De­ter­mined to make the most of my detox, the next morn­ing I rose early, wo­ken by a tinny syn­the­siser that jarred me enough to forgo the snooze op­tion. I walked along the wa­ter­front and with­out any­thing plugged into my ears, watched the sun rise. I felt like I was on hol­i­day. In­hal­ing lung­fuls of morn­ing air, I mar­velled as the sun burst onto the sky­line and shifted across the wa­ter. I ar­rived home feel­ing awake, strangely en­riched, and… calm. Af­ter few ini­tial glances at my phone, I re­alised there was no point both­er­ing; there was noth­ing to see: no pop up alerts or ‘un­read’ icons hov­er­ing over an app. On the way to work, I sim­ply watched the traf­fic. What was on my mind? Not much at all. My time in the cof­fee line was spent chew­ing over a story idea. With­out the dis­trac­tion at work, I got more done than ever.

The first time I felt re­gret was at lunchtime, when my col­leagues be­gan chat­ting about a celebrity In­sta­gram that had been posted over the week­end. Or­di­nar­ily I would have seen it and the re­posts, read the back­lash and been right in there OMG-ing with them. I didn’t even know who they were talk­ing about. Sud­denly, I felt iso­lated. That af­ter­noon I left my phone on my desk dur­ing a trip to the bath­room and re­alised, with blind­ing amaze­ment, that if some­one wanted to get hold of me, I could al­ways call them back. And that text mes­sages don’t have to be an­swered within a cer­tain time­frame.

As the week went on, my phone be­gan to spend more and more time on my desk when I went to get a glass of wa­ter, sat in meet­ings and walked around the of­fice. By Thurs­day, I was brave enough to leave the phone at home when I went out for din­ner. With emails now rel­e­gated to of­fice hours only, a line emerged be­tween work and home that hadn’t ex­isted be­fore. My spare time be­came more pre­cious.

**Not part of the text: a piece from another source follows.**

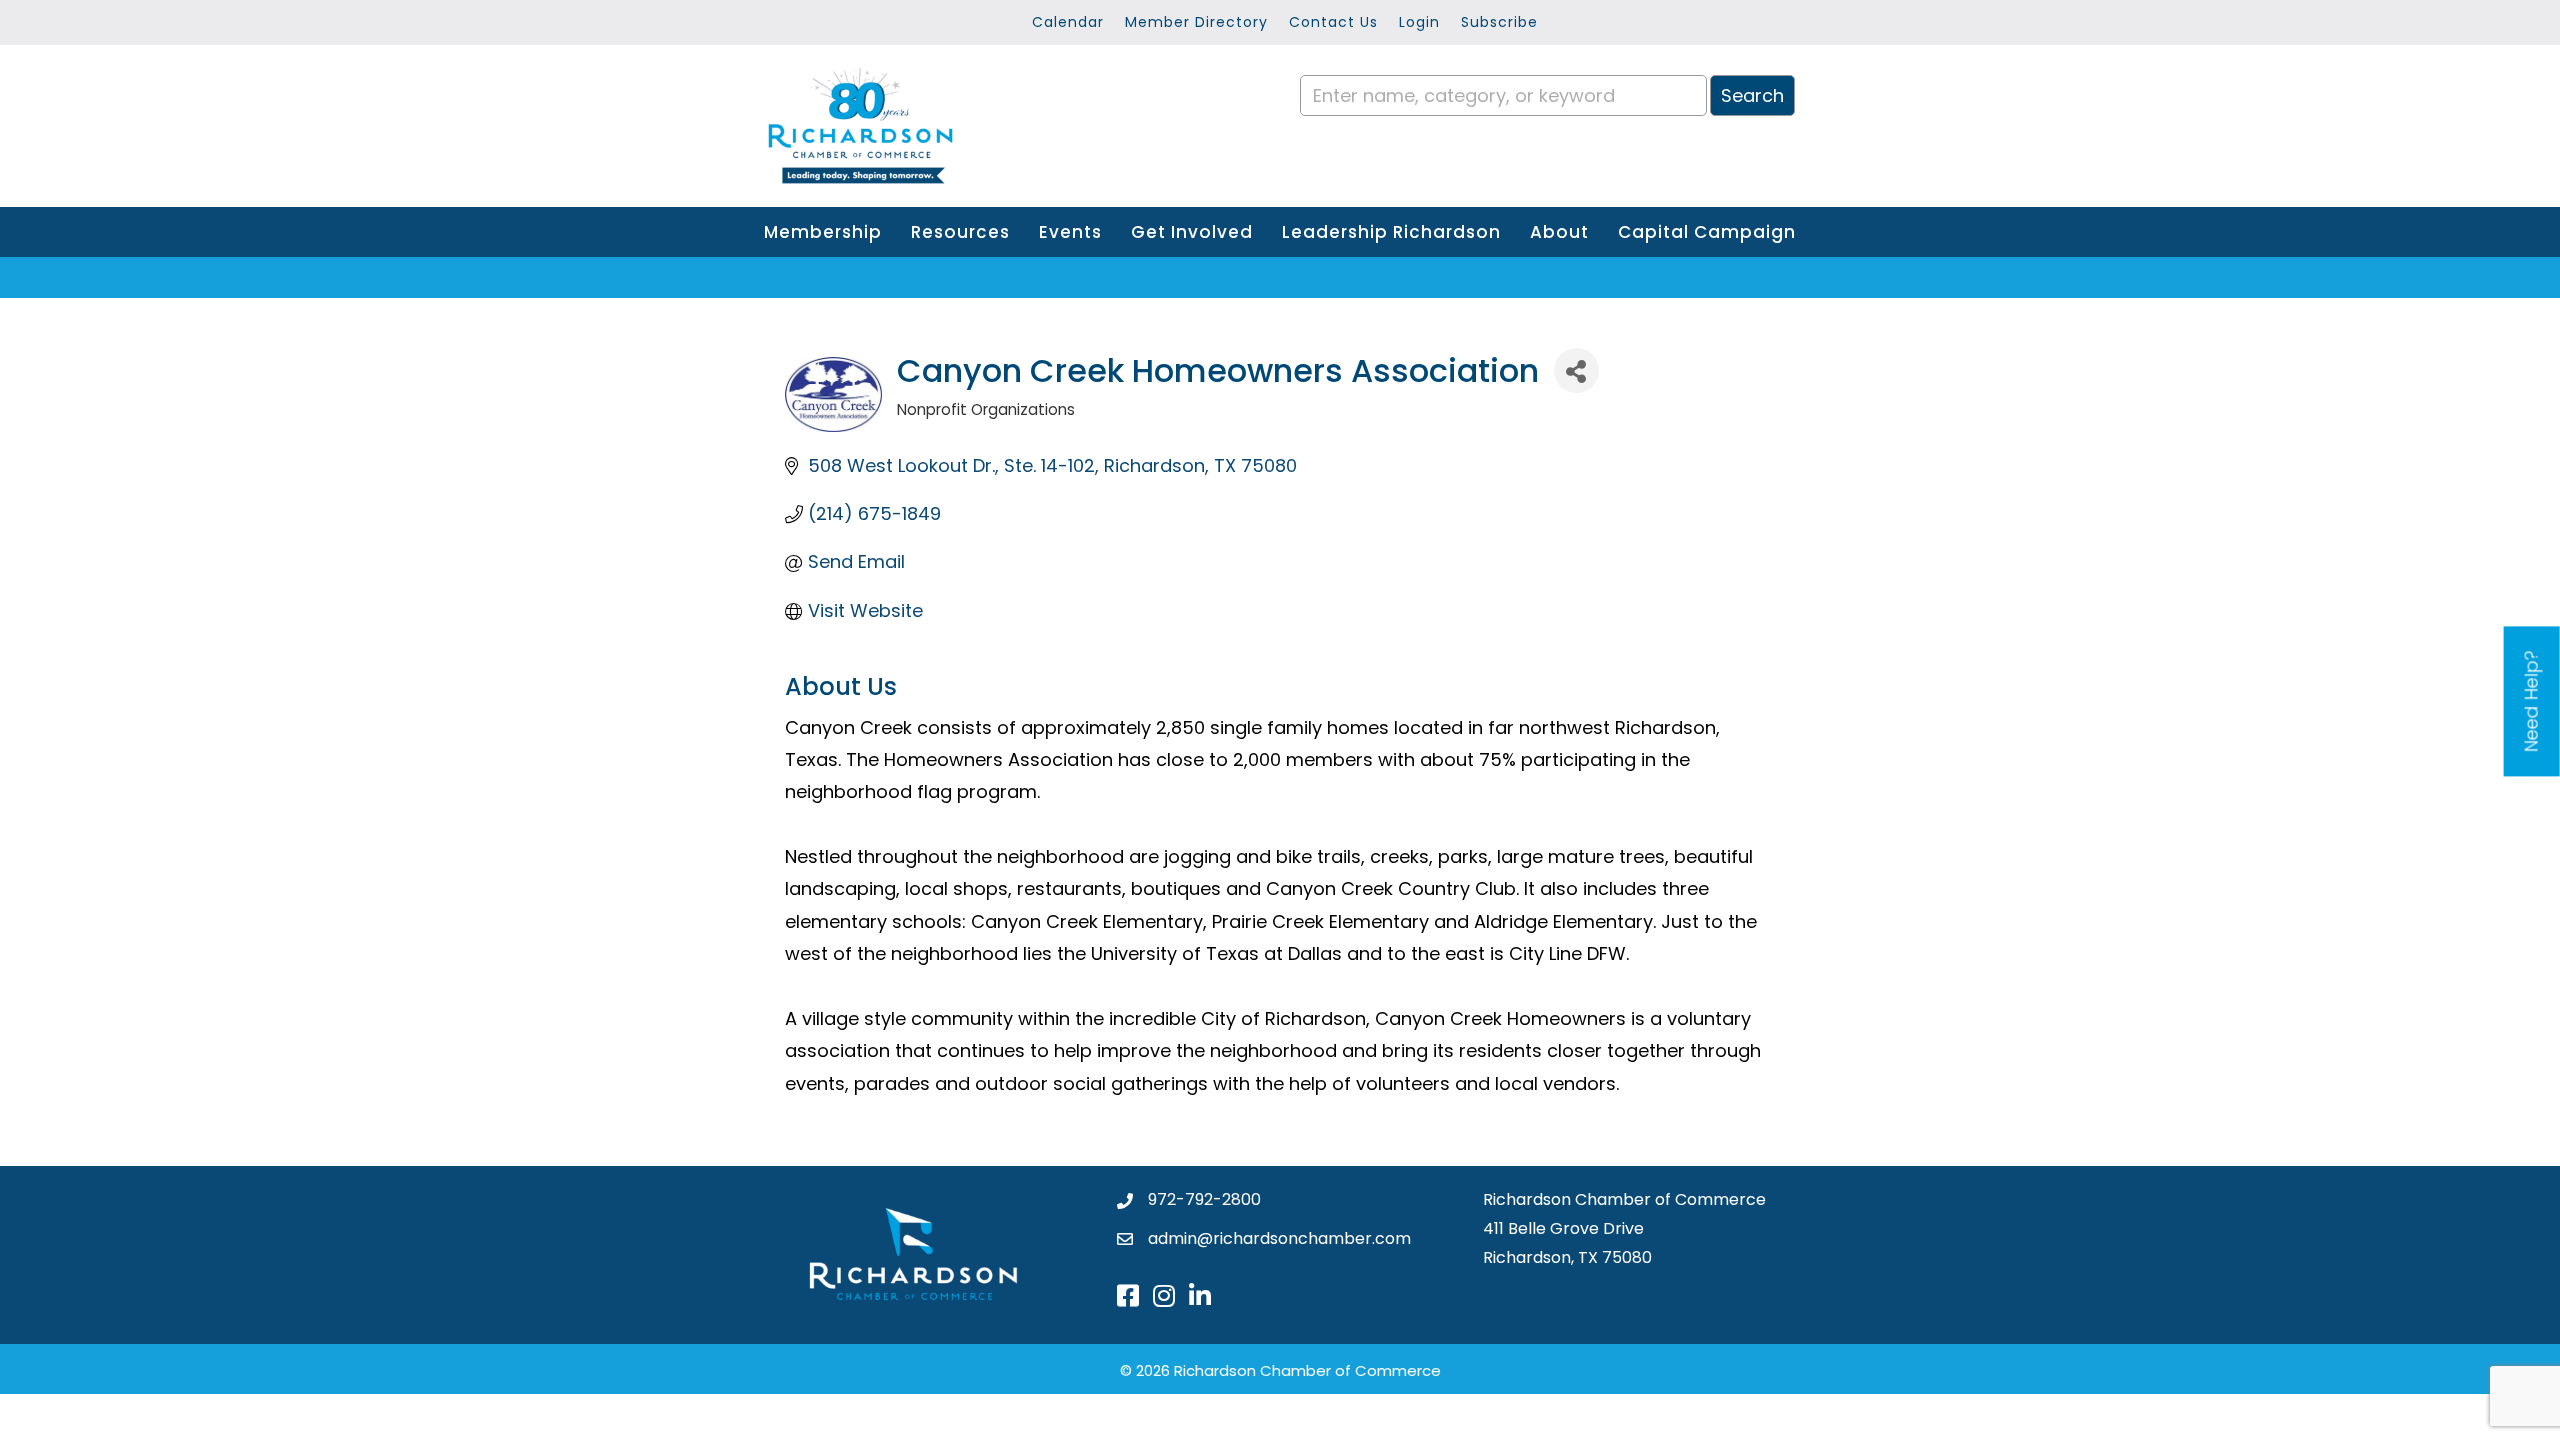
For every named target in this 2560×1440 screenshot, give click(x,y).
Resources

With a dumb­phone, the pace of life was slower. I spent a lot of time on call wait­ing while book­ing gym classes and cabs (which I ul­ti­mately ditched in favour of get­ting my hus­band to or­der Ubers for me, af­ter dis­cov­er­ing the ex­or­bi­tant price of a reg­u­lar taxi). Hav­ing no smart­phone forced me to think for my­self. Ap­point­ments were writ­ten into a di­ary and I be­gan re­ly­ing on my mem­ory, which worked just fine. Though I’ve lived in Auck­land for five years, I’d al­ways used Google Maps to get around, blindly fol­low­ing as an Amer­i­can woman barked di­rec­tions. With my map app gone, I fi­nally be­gan to get to know my city.

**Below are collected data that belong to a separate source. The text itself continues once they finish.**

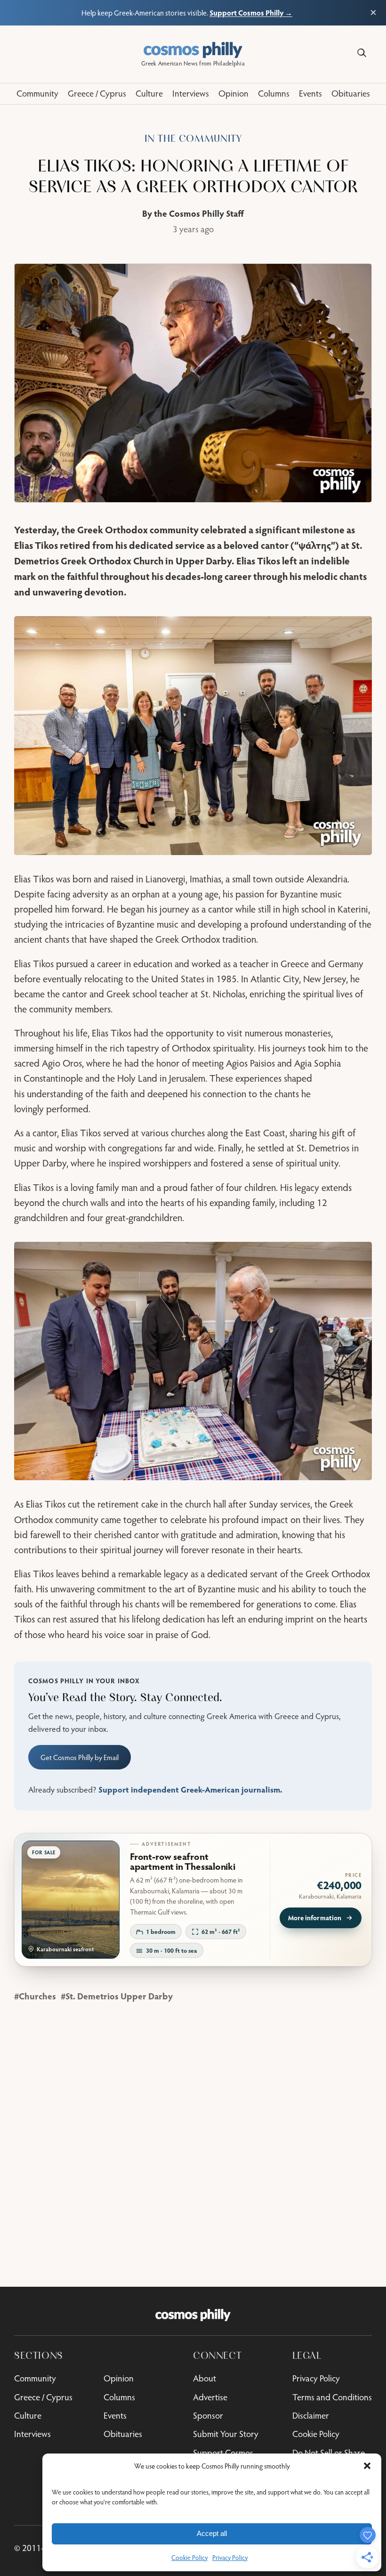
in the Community (193, 138)
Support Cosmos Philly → (250, 12)
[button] (367, 2465)
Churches (37, 1996)
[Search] (362, 53)
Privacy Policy (230, 2557)
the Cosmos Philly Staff (199, 213)
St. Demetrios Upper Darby (119, 1996)
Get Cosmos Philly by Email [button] (79, 1757)
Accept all (212, 2533)
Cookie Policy (189, 2557)
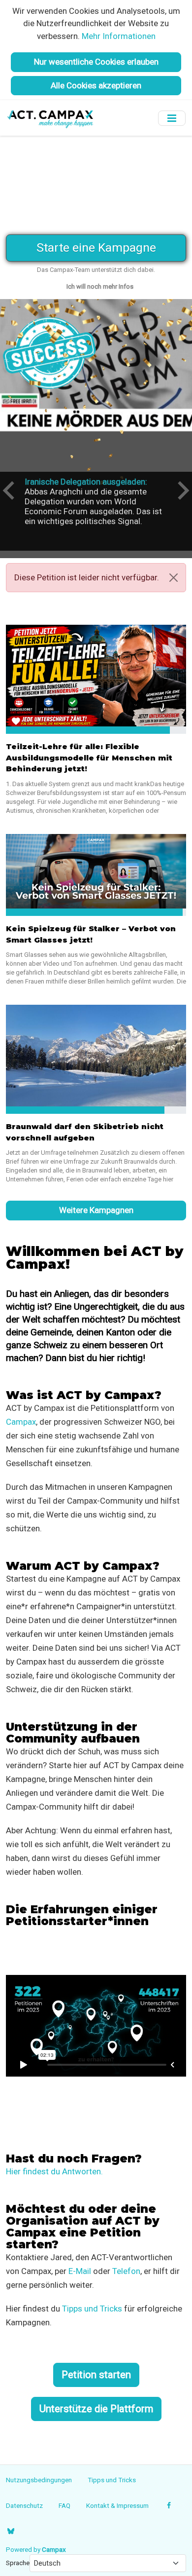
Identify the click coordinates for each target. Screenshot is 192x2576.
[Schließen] (173, 578)
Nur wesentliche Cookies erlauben (96, 62)
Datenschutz (24, 2505)
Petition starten (96, 2375)
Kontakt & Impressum (117, 2505)
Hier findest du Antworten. (54, 2171)
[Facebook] (169, 2505)
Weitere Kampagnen (96, 1210)
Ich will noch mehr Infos (99, 286)
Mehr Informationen (119, 36)
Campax (21, 1422)
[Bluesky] (10, 2531)
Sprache (18, 2563)
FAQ (64, 2505)
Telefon (126, 2271)
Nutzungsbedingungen (39, 2480)
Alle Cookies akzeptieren (96, 85)
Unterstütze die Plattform (96, 2409)
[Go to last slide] (10, 490)
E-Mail (79, 2271)
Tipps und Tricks (92, 2308)
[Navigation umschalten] (172, 118)
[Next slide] (182, 490)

I en­joyed the fact that I was no longer a piece of traf­fic data. When ques­tions popped into my head, I took plea­sure in mulling them over, rather than go­ing di­rect to Google. I also be­gan to draw on the knowl­edge of those around me, which re­sulted in a num­ber of phone chats with peo­ple I don’t speak to as of­ten as I should.

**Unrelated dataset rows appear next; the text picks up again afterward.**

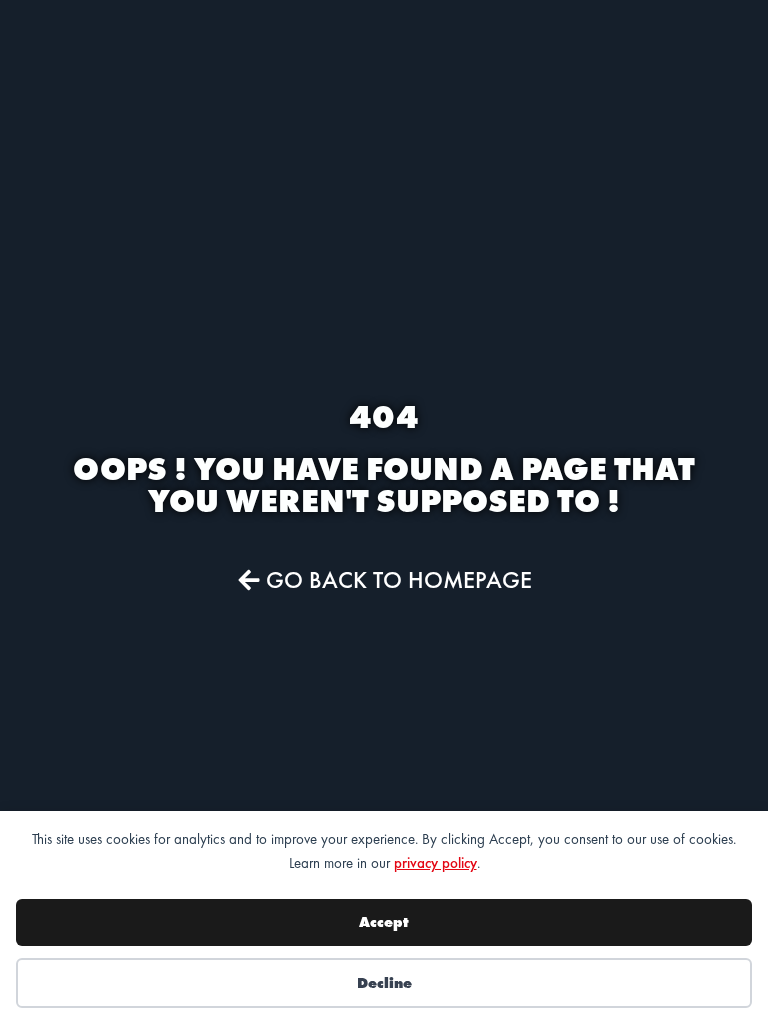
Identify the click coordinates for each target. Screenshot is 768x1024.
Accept (384, 922)
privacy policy (435, 863)
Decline (384, 983)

Ibe­gan to re­alise that tech­nol­ogy, which prom­ises to make life eas­ier and con­nect us, does just that, but lit­tle of it is mean­ing­ful. Rather than liv­ing in the mo­ment, we’re in­hab­it­ing a place called nowhere, al­most all of the time. With­out the smart­phone I was present; I had breath­ing space. A task be­came just a task, not the mul­ti­tasks I was ac­cus­tomed to. There’s a pre­sump­tion that equates busy­ness with pro­duc­tiv­ity, and al­though with­out my smart­phone I may have ticked off fewer tasks, those I did do were done more ef­fec­tively, and with pur­pose.

The week was soon up. That Sun­day night I reached for my smart­phone —and then stopped. I wasn’t ready to have it all flood back in. Sure, some of the apps make life eas­ier and my so­cial me­dia feed would al­low me to keep up with wa­ter-cooler chat, but the ben­e­fits of a smart­phone pale in com­par­i­son to those of liv­ing with­out one. I may still re­turn to tech, but for now I’m stick­ing with my dumb­phone while my iPhone rolls around, switched off, in the bot­tom of my bag, just for or­der­ing Ubers.